日航、ジャンボ機事故の展示施設を移転
スペース拡大、安全策もパネルで
1985年に起きた日本航空ジャンボ機墜落事故で、機体の一部や乗客らの遺品を展示する「安全啓発センター」が移転し、10日に再び開館した。スペースが広がり展示品が見やすくなった他、事故防止に向けた同社の取り組みがパネル展示として新たに加わった。
センターは2006年4月、社員教育のために東京都大田区の羽田空港近くに開設されたが、建物老朽化などに伴い、近くの別のビルに移転が決まった。
移転先の展示品は従来と同じだが、約650平方メートルから約740平方メートルに拡張。従来は分割されていた事故機の垂直尾翼が一続きに横たえて展示され、10メートルの長さが一目で分かるように。
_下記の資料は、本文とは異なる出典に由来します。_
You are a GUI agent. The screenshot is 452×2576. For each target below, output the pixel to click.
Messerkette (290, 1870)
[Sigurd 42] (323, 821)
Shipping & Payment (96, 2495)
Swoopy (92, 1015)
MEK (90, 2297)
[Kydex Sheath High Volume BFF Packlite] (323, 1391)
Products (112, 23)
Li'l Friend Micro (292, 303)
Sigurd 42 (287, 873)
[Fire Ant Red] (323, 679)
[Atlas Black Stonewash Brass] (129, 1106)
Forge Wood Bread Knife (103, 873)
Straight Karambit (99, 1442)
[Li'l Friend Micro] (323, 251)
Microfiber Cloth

事故原因とされる圧力隔壁も、修理ミスのあった部分を見やすく配置した。
併設された資料室には、事故に関する資料や世界中の事故情報がまとめられた他、「事故から何を学び、何をやるかが大事」(同社幹部)として、同社の取り組みが書かれたパネルが加えられた。
見学した同社地上職員の古屋啓樹さん(29)は、「事故を知らない社員が増える中、風化させないための役割は大きいと思った」と話した。